También se puede entender la simplicidad de los argumentos históricos que recurren, una y otra vez, a la existencia atemporal de un Volkgeist -espíritu romántico del pueblo- para justificar la toma de decisiones hoy. Se habla mucho, y sin parar, de esa savia natural -enriquecida tantas veces con la sangre batallada contra el Otro- que desde el tiempo del Rus de Kiev, del de las hazañas de Guifré el Pilós o de Lazar Hrebeljanovi?, o desde que se hizo efectiva la protección del manto de la Virgen del Pilar («que no quiere ser francesa»), nutre por ósmosis a los habitantes de unas tierras que hoy llamamos Ucrania, Cataluña, Serbia o España.

El recurso a argumentos simples y sencillos es, sin lugar a dudas, la práctica más eficaz a la hora de masificar, esto es, de «hacer masa». La complejidad de las situaciones humanas requiere de análisis y, por tanto, de esfuerzo mental. De igual manera que la televisión entretiene el tiempo que no estamos trabajando, la propaganda adoctrina. Todo con mensajes simples. Todo con frase cortas. Como tuits. El adoctrinamiento, sea dirigido hacia el consumo de determinados productos o de consignas políticas, produce un adocenamiento que dificulta, cuando no impide, el pensamiento autónomo y crítico. Esto es así y siempre ha sido así. Cualquier aprendiz de líder lo sabe.

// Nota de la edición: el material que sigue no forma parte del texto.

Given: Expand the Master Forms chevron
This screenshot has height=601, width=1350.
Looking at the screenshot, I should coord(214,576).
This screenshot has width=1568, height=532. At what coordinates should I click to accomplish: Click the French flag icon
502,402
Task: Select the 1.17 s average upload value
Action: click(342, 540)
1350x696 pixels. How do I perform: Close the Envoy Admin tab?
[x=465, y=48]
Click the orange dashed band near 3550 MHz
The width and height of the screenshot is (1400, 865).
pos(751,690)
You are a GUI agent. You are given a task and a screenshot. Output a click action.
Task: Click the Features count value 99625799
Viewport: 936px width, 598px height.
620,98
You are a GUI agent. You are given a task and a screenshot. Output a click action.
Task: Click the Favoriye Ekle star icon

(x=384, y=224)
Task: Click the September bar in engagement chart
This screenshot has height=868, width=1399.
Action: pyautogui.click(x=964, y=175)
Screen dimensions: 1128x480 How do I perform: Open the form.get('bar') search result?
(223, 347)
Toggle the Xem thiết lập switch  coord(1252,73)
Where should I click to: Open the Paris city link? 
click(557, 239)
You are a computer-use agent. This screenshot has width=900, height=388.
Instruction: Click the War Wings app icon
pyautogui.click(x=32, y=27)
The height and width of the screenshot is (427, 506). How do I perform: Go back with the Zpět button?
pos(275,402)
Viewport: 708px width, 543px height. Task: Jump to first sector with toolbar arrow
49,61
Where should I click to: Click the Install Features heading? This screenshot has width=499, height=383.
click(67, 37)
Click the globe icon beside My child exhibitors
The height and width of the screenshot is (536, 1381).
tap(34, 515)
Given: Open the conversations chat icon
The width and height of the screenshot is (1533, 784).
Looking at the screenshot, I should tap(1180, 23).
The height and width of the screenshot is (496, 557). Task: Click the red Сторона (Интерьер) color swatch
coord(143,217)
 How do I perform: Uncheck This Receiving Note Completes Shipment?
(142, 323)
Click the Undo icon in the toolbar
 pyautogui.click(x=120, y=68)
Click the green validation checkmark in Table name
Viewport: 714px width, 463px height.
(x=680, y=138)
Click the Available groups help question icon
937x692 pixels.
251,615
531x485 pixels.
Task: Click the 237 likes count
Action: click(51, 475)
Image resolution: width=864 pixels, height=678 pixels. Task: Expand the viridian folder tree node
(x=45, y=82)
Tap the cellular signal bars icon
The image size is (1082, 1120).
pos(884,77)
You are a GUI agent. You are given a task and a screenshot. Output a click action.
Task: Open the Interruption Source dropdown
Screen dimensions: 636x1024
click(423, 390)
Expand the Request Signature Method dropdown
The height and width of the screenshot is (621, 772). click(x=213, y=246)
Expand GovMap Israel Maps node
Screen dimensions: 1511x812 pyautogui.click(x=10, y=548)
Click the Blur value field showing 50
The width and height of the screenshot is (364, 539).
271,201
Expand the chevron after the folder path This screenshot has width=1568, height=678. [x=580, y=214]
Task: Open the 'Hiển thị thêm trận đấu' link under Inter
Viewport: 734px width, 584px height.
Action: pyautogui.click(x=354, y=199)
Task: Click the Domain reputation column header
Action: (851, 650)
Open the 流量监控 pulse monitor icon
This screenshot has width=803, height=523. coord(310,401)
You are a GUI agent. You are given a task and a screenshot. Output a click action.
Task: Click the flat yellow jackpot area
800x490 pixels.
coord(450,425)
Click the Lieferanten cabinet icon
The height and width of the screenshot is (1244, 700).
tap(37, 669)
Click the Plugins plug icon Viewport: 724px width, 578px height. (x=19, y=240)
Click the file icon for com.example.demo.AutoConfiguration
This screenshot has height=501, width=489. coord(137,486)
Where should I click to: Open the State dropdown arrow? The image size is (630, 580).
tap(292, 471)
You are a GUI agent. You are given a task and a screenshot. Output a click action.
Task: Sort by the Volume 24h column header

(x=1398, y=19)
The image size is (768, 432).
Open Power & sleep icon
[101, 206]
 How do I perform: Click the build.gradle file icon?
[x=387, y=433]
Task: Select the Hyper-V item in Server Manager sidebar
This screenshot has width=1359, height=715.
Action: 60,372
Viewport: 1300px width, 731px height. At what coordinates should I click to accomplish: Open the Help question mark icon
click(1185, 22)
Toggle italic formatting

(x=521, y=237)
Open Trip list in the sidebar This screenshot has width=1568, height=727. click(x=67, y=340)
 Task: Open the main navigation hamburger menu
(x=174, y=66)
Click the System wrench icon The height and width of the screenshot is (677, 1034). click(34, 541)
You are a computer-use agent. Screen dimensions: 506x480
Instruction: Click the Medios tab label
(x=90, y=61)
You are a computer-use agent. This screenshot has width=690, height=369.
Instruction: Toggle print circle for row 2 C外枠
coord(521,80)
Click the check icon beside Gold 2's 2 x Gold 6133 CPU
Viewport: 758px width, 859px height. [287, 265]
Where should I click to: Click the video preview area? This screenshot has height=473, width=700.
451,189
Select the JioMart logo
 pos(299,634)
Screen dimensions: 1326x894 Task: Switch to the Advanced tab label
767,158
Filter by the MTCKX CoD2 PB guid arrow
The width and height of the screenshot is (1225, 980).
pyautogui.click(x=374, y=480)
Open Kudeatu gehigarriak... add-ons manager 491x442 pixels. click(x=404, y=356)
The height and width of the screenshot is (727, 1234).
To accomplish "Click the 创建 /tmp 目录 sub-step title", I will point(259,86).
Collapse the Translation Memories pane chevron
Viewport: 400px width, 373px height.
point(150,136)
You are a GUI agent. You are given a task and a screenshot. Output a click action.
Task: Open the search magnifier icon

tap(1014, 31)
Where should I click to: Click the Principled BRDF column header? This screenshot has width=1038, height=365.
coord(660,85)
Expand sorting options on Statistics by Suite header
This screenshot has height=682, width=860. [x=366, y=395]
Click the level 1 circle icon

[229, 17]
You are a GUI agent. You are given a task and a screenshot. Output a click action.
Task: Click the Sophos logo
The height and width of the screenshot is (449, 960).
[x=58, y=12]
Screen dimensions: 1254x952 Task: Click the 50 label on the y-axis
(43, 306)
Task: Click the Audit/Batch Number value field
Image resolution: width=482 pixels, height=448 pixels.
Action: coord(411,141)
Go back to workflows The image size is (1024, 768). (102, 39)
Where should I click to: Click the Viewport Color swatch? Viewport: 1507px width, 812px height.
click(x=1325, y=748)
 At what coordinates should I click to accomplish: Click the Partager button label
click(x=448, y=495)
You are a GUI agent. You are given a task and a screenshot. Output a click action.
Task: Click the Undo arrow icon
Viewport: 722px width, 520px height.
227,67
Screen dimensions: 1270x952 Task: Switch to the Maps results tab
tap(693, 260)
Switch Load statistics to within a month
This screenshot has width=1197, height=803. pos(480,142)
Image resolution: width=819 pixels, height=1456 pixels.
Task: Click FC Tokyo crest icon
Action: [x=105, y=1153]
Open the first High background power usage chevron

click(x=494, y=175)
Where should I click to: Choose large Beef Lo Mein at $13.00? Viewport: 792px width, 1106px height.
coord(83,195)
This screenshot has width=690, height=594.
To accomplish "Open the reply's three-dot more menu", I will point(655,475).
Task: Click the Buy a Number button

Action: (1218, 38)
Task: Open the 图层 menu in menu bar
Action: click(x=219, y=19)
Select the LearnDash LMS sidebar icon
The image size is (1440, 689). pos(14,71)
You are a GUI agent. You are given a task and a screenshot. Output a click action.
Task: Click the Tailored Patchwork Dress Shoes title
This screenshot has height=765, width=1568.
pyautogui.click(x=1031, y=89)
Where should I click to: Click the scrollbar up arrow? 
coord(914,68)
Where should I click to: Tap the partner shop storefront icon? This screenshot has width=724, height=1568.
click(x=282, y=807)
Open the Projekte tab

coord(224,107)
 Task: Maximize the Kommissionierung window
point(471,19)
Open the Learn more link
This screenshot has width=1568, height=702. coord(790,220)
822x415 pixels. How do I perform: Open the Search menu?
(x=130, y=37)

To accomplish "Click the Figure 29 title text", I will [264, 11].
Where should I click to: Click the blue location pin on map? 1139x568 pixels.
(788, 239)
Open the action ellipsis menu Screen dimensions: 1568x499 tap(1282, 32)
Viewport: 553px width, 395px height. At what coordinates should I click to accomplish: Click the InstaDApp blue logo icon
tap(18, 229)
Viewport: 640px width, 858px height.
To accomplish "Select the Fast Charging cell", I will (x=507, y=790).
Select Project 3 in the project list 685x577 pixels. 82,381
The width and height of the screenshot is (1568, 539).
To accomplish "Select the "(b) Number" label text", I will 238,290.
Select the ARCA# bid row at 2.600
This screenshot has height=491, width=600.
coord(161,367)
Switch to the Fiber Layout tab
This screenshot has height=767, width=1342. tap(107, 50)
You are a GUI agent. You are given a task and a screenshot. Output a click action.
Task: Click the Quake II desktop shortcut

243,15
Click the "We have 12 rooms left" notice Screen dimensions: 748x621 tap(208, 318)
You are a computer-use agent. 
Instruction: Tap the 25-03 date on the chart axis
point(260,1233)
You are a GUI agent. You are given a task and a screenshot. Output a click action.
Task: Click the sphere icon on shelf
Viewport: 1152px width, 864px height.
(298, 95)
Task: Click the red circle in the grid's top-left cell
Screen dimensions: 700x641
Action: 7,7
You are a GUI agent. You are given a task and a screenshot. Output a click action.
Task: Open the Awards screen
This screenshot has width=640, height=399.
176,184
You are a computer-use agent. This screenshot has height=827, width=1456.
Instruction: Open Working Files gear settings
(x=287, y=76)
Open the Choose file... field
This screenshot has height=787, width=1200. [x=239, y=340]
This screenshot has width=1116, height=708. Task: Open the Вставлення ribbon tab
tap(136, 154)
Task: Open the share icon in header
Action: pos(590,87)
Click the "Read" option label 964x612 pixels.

Sin embargo, la simplificación de cualquier hecho no es tan fácil como pudiera parecer. Primero requiere que antes se haya descontextualizado, es decir, que se le haya extirpado la circunstancia histórica en la que aquel hecho ocurrió. Y para esto es imprescindible lograr el olvido. Solo provocando el olvido se puede aislar un hecho de las causas que lo produjeron y de las consecuencias que tuvo; y solo entonces es posible reducirlo a la bella simplicidad y seguridad que ofrece lo absoluto y su verdad. Solo así se puede despertar la posibilidad real de satisfacer el deseo de conseguir el producto publicitado, la empresa prometida o de hacer justicia. Desafortunadamente, y como excrecencia de lo anterior, también deviene la manera más eficaz de anular el pensamiento y la voluntad autónomos y, en consecuencia, de «hacer masa».

Es menester pues avisar, no en contra de los contenidos de esos discursos, legítimos todos ellos, sino contra la naturaleza de unos argumentos que promueven el olvido, la descontextualización y la simplificación. Estas prácticas, además de falsear la naturaleza de lo político prodigando imprecisiones, vaguedades y ocultamientos, impiden que se pueda hacer un análisis de las consecuencias de las posibilidades que tenemos en España y dificulta el diseño, cuanto menos la planificación siquiera a medio plazo, de un proyecto común. Así, y por poner solo tres ejemplos, el señor Iglesias Turrón manifiesta su animosidad en contra de la Constitución de 1978 sin mencionar las circunstancias históricas que propiciaron su aprobación, y recurre a metáforas militares o al imaginario social de las series de televisión (medio de masificación par excellence) como referentes para explicar la realidad socio-económica de la España actual. O el señor Mas, con mástil de diecisiete metros con catorce centímetros en astillero, y el señor Rajoy, con adarga antigua a lomos de un Tribunal Constitucional cada día más flaco, se escudan en el olvido y el silencio cómplice del relato histórico franquista que formó a tantas generaciones, se arremeten con hechos descontextualizados y simplifican la complejidad de la situación para hacer prevalecer sus intereses particulares.

No soy quien para calibrar la vida política y cultural de España, y por eso no me atrevería a calificar de infantil o de irresponsable el contenido de ninguna de las propuestas políticas de estos tres señores, pero sí debo aprovechar esta oportunidad para exigir que, al menos, traten a los ciudadanos con el respeto que nos merecemos.